Much could be said here, but I'll say just three things:

1. Apologetics and evangelism are of a piece: the latter is the proclamation of the faith and the former is its defense. Both are to be biblical, not evangelism only (with apologetics simply being philosophy). There is a distinction between apologetics and philosophy, though apologetics may use philosophy in the service of theology and the defense of the faith. 

2. Both apologetics and evangelism, in the most proper sense, involve proclamation and not persuasion. Yes, we are to be winsome, to listen to the other, and to deal humbly with all. So it looks, when we are rightly being all things to all men, as if we are persuading, but that is the job of the Holy Spirit, who alone can enable men to see (I Cor. 2). 
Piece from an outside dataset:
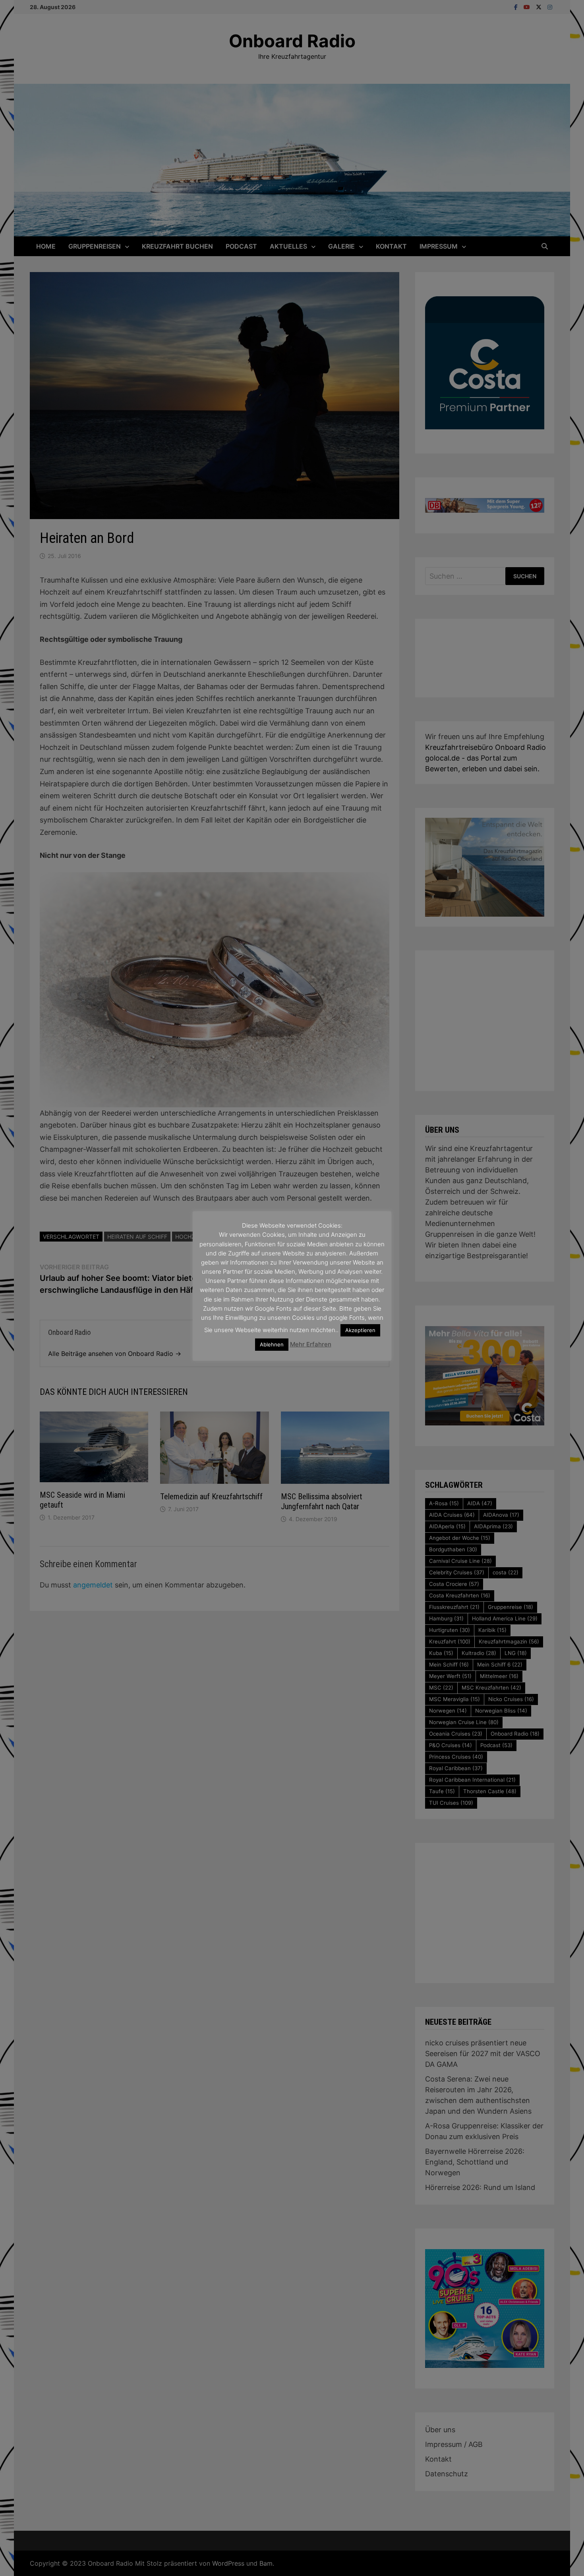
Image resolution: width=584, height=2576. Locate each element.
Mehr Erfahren (310, 1344)
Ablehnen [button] (272, 1344)
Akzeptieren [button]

3. The contention that Van Til's approach is akin to that of Marx, Freud, and Nietzsche (with respect to a hermenuetics of suspicion) is a red herring. The mere perspectivalism of these men (in which they reduce all reality to the economic, sexual, or power aspects and then absolutize those aspects and make them the lens through which they view everything) cannot compare to the multi-perspectivalism of a Van Tilian approach which seeks to hold all in balance. We know that the unbeliever knows the truth (externally and internally--Romans1 and 2) and that we have ontological common ground--we're both in God's image in God's world--but that in rebellion against Him whom they will not have to rule over them (no matters how many guards testify to the resurrection), they reject and refuse the truth they know. This is not a hermeneutics of suspicion based on an false worldview, but a biblical recognition of man's depraved condition. We are to engage with love, kindness, and humility: to tell the truth that the unbeliever knows but suppresses. This does create a crisis within them that the balm of the gospel cures. Yes, there will be cognitive dissonance but we are not being unfair with the unbeliever. Bill Edgar is a great example of one who is _sauviter in modo_ as well as _fortiter in re_. Yes, the Van Tilian approach has been badly used and abused by those who do not go about their task humbly. It may even invite such an approach, so we need to hear those who complain of such and redouble our efforts to speak the truth in love.

Peace,
Alan


----------



## Philip

Ok, one more thing here:



Alan D. Strange said:


> This is not a hermeneutics of suspicion based on an false worldview, but a biblical recognition of man's depraved condition. We are to engage with love, kindness, and humility: to tell the truth that the unbeliever knows but suppresses. This does create a crisis within them that the balm of the gospel cures. Yes, there will be cognitive dissonance but we are not being unfair with the unbeliever.



But let's also treat his stated goals, motives, and concerns as his real ones. Let's assume that he really means what he says and take his words at face value. If we do not do this then, I submit, we are engaging in precisely a hermaneutic of suspicion because we aren't treating the positions of others in the way that we expect our own to be treated. 



Alan D. Strange said:


> multi-perspectivalism of a Van Tilian approach which seeks to hold all in balance.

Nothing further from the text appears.